--- Data excerpts ---
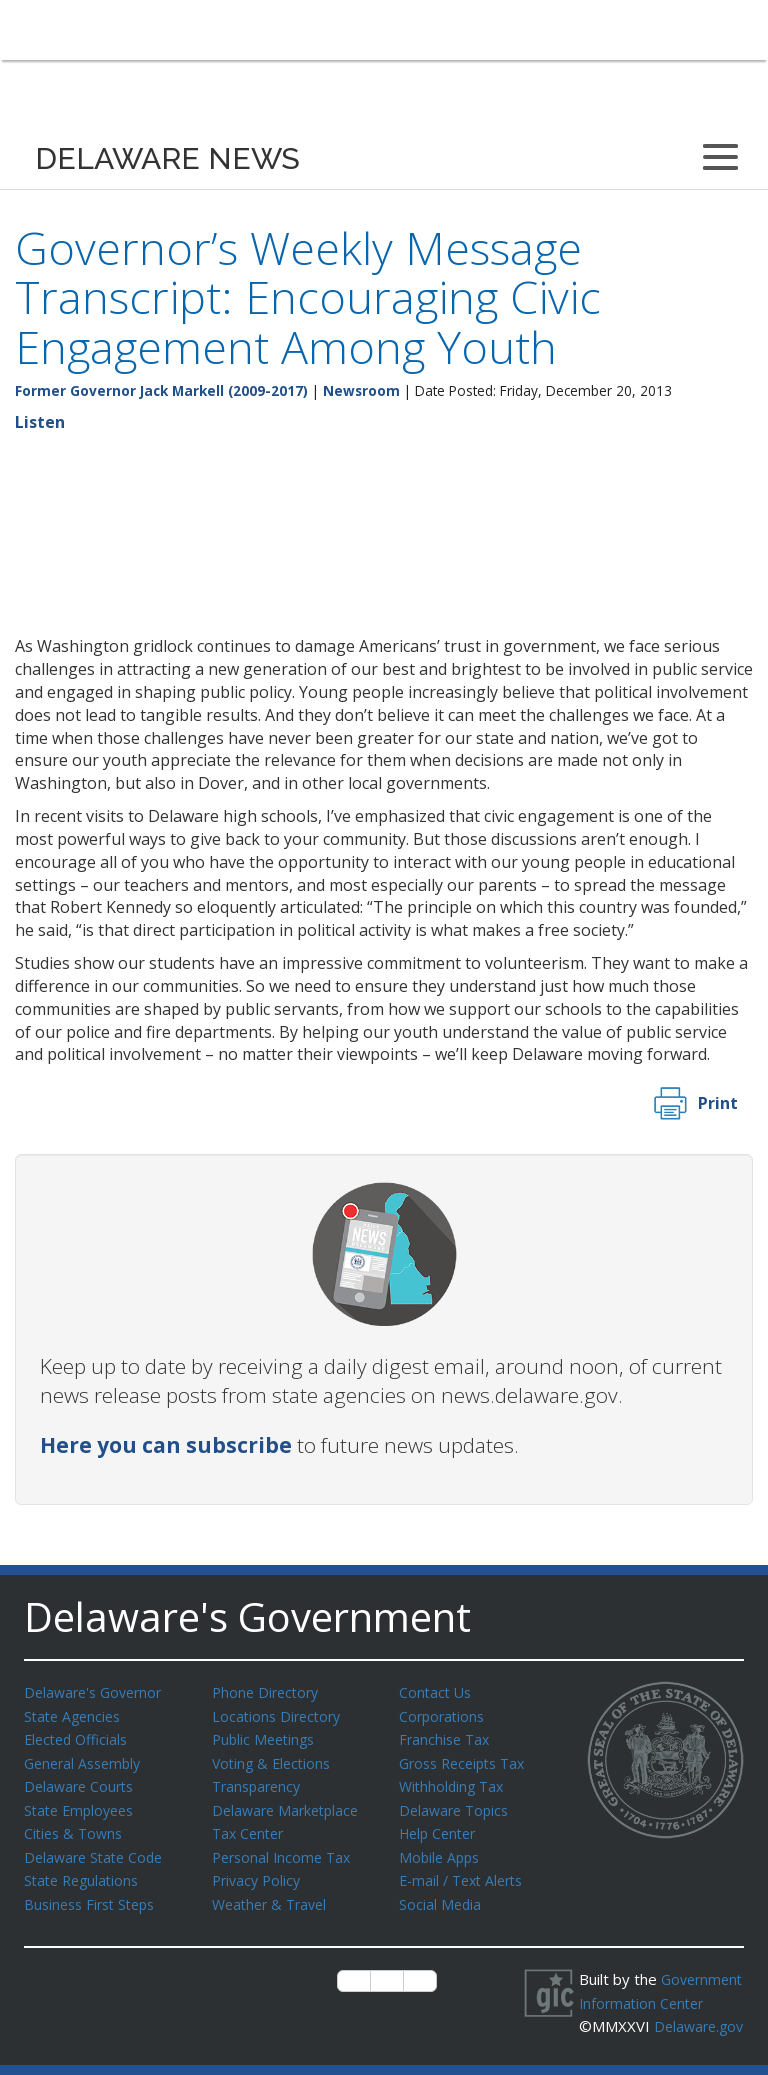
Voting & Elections (274, 1760)
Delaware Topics (457, 1805)
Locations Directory (279, 1715)
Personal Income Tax (285, 1850)
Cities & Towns (76, 1827)
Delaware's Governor (97, 1692)
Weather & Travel (273, 1895)
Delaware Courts (82, 1782)
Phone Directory (268, 1692)
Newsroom (361, 390)
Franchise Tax (446, 1737)
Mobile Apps (441, 1850)
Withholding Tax (454, 1782)
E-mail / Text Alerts (466, 1872)
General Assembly (86, 1760)
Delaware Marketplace (289, 1805)
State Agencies (75, 1715)
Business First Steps (94, 1895)
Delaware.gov (646, 2037)
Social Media (441, 1895)
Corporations (444, 1715)
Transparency (259, 1782)
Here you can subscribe (166, 1445)
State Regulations (85, 1872)
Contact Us (437, 1692)
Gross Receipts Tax (467, 1760)
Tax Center (250, 1827)
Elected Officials (79, 1737)
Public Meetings (266, 1737)
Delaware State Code (97, 1850)
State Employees (83, 1805)
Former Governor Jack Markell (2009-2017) (161, 390)
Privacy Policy (259, 1872)
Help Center (441, 1827)
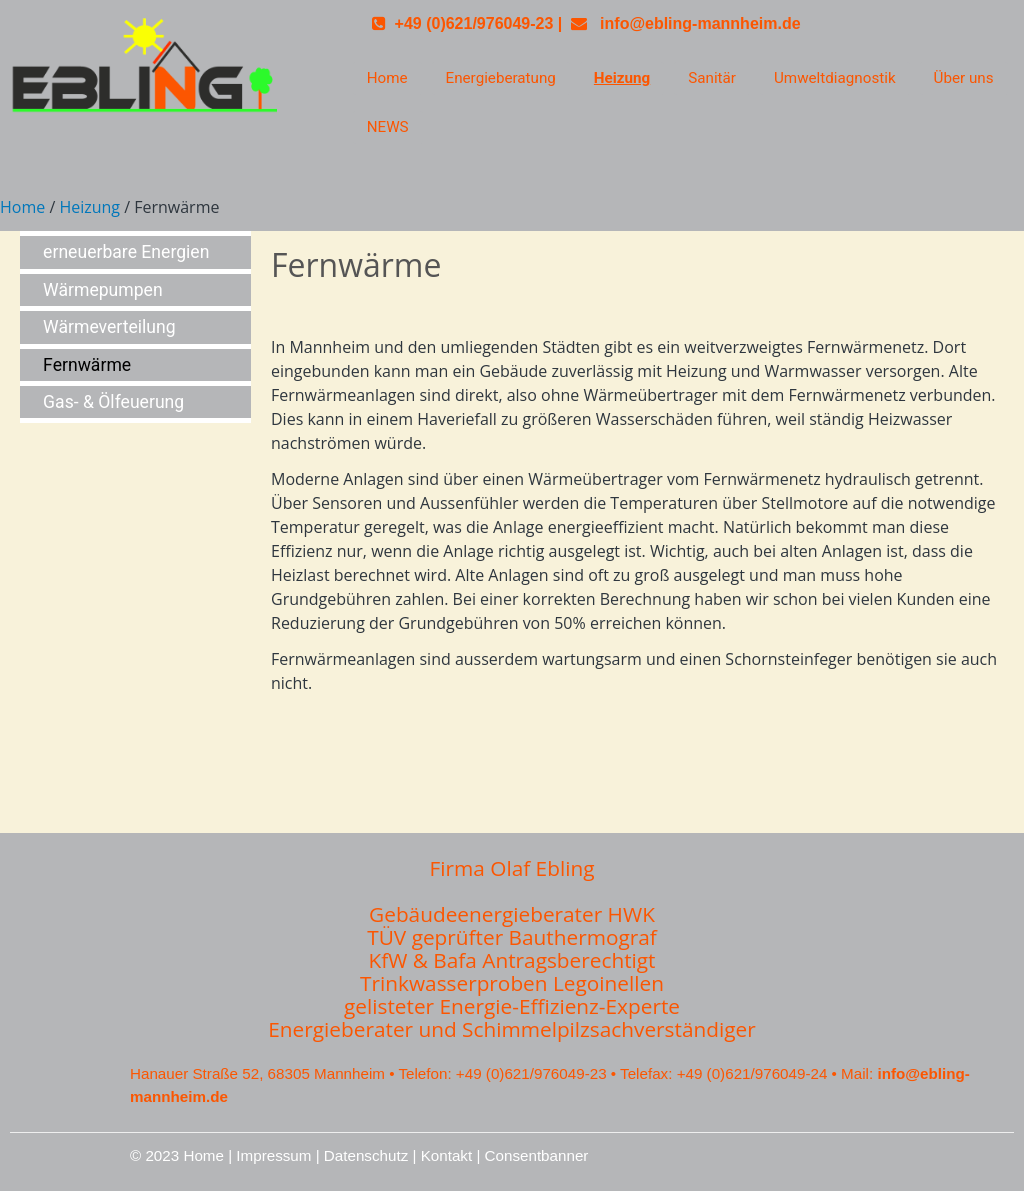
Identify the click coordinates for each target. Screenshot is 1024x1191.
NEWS (388, 127)
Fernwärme (87, 365)
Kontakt (449, 1155)
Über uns (964, 78)
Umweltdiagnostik (835, 78)
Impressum (273, 1155)
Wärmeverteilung (109, 327)
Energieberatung (501, 78)
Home (387, 78)
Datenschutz (366, 1155)
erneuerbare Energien (126, 252)
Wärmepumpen (103, 290)
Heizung (622, 78)
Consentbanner (537, 1155)
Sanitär (712, 78)
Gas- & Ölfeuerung (113, 402)
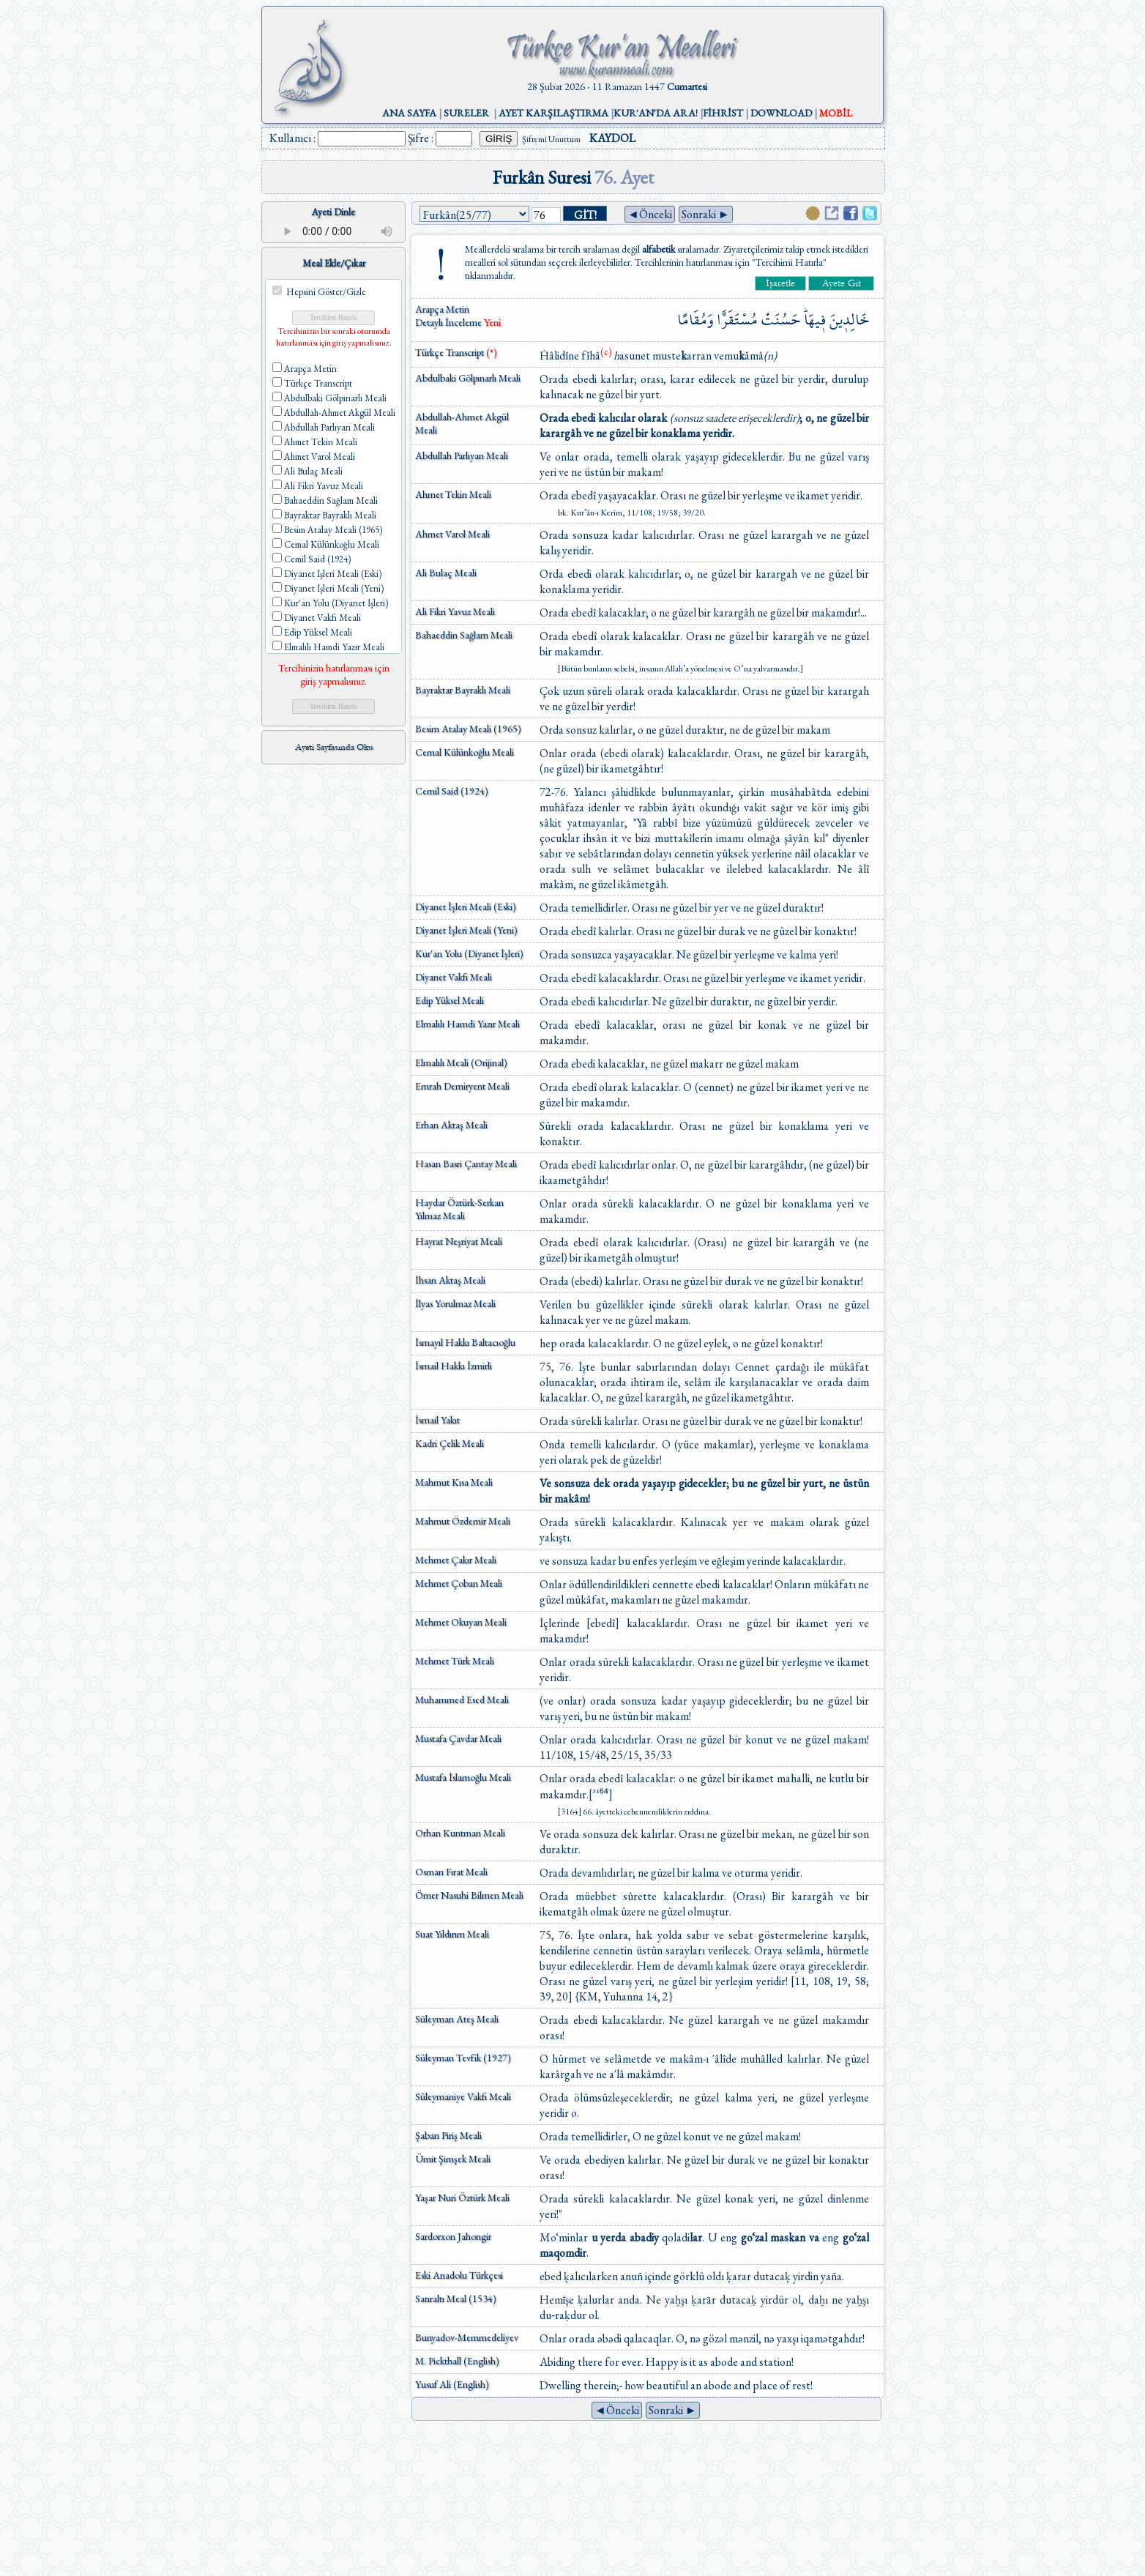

--- Given task ---
Please write out the listing above line for line, without any changes, and leave the pictures out of your answer.

--- Response to this task ---
Voting & Elections (274, 1760)
Delaware Topics (457, 1805)
Locations Directory (279, 1715)
Personal Income Tax (285, 1850)
Cities & Towns (76, 1827)
Delaware's Governor (97, 1692)
Weather & Travel (273, 1895)
Delaware Courts (82, 1782)
Phone Directory (268, 1692)
Newsroom (361, 390)
Franchise Tax (446, 1737)
Mobile Apps (441, 1850)
Withholding Tax (454, 1782)
E-mail / Text Alerts (466, 1872)
General Assembly (86, 1760)
Delaware Marketplace (289, 1805)
State Agencies (75, 1715)
Business First Steps (94, 1895)
Delaware.gov (646, 2037)
Social Media (441, 1895)
Corporations (444, 1715)
Transparency (259, 1782)
Here you can subscribe (166, 1445)
State Regulations (85, 1872)
Contact Us (437, 1692)
Gross Receipts Tax (467, 1760)
Tax Center (250, 1827)
Elected Officials (79, 1737)
Public Meetings (266, 1737)
Delaware State Code (97, 1850)
State Employees (83, 1805)
Former Governor Jack Markell (2009-2017) (161, 390)
Privacy Policy (259, 1872)
Help Center (441, 1827)
Identify the click coordinates for each target. Screenshot is 1024x1191.
NEWS (388, 127)
Fernwärme (87, 365)
Kontakt (449, 1155)
Über uns (964, 78)
Umweltdiagnostik (835, 78)
Impressum (273, 1155)
Wärmeverteilung (109, 327)
Energieberatung (501, 78)
Home (387, 78)
Datenschutz (366, 1155)
erneuerbare Energien (126, 252)
Wärmepumpen (103, 290)
Heizung (622, 78)
Consentbanner (537, 1155)
Sanitär (712, 78)
Gas- & Ölfeuerung (113, 402)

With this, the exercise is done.